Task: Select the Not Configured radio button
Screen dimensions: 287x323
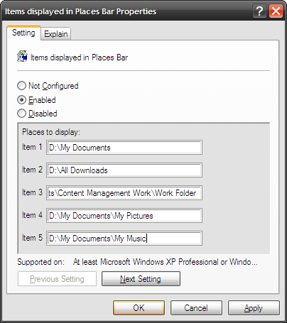Action: pos(21,86)
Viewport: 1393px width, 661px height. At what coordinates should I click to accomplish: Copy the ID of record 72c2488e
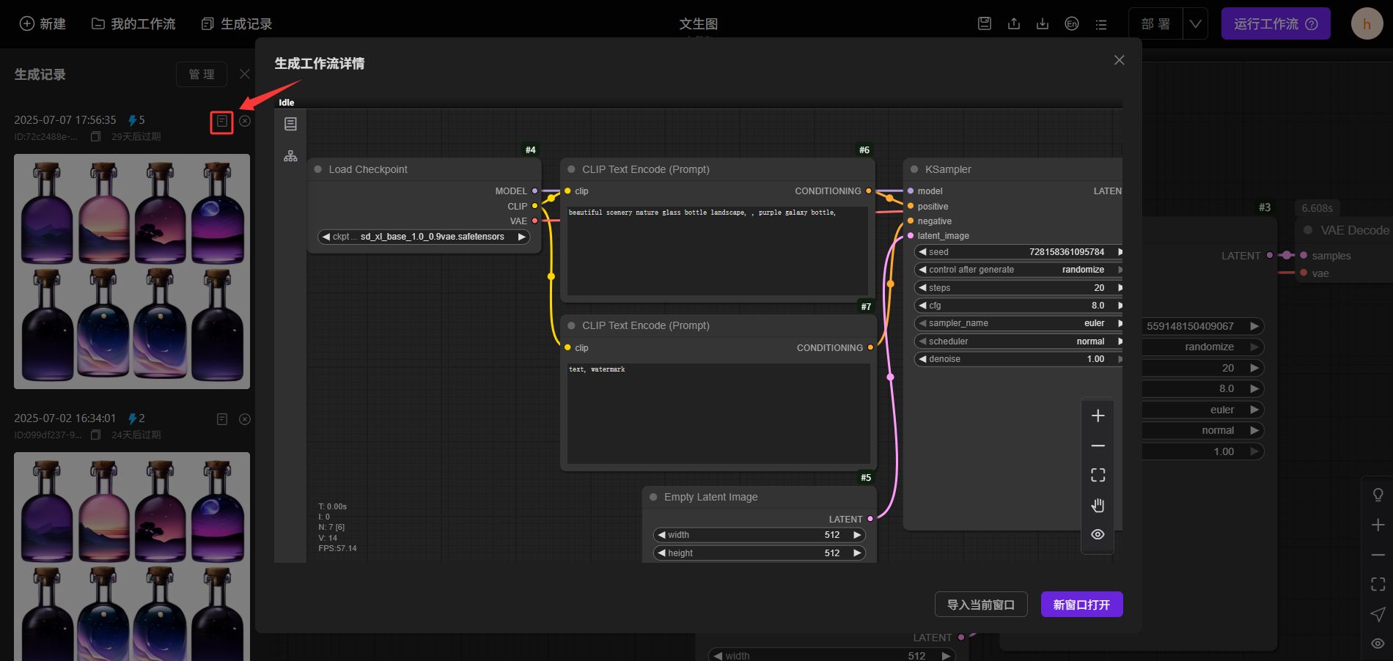coord(95,136)
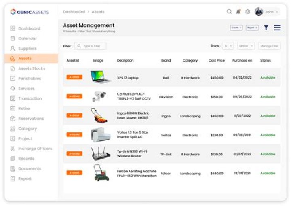Open the notifications bell
This screenshot has height=206, width=291.
(238, 12)
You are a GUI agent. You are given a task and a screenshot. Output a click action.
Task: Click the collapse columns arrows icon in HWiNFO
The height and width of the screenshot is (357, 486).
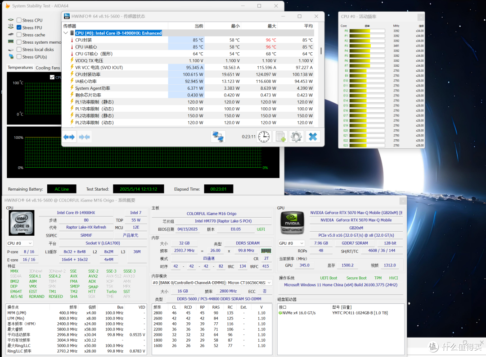[84, 137]
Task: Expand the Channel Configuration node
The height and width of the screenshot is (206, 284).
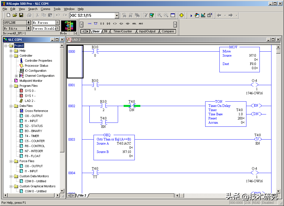Action: point(16,76)
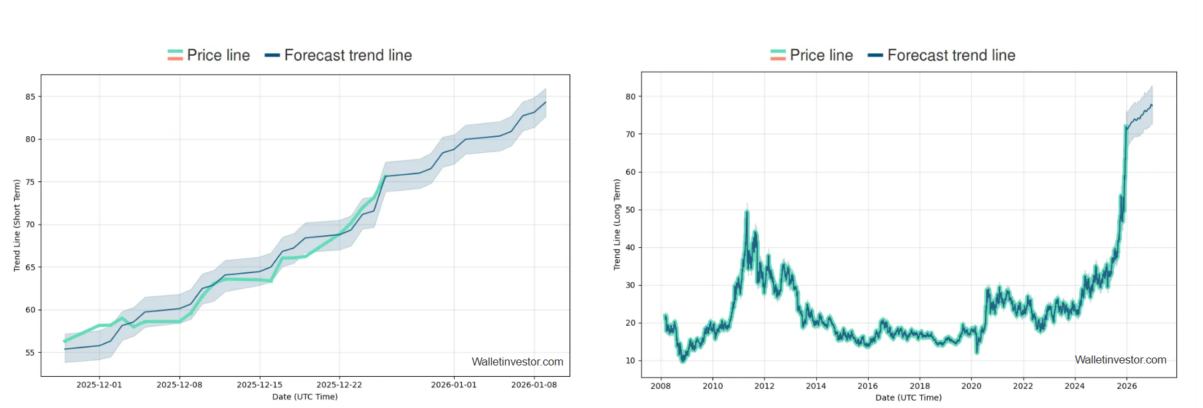Select the 2026 year tick on long-term chart

1127,385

--

Activity: Everything from the line containing "The height and width of the screenshot is (206, 284)." through the end of the data should be printed exactly, line for line, except the pictures.

Exercise answer:
The height and width of the screenshot is (206, 284).
Action: point(16,76)
Select the 2026 year tick on long-term chart

1127,385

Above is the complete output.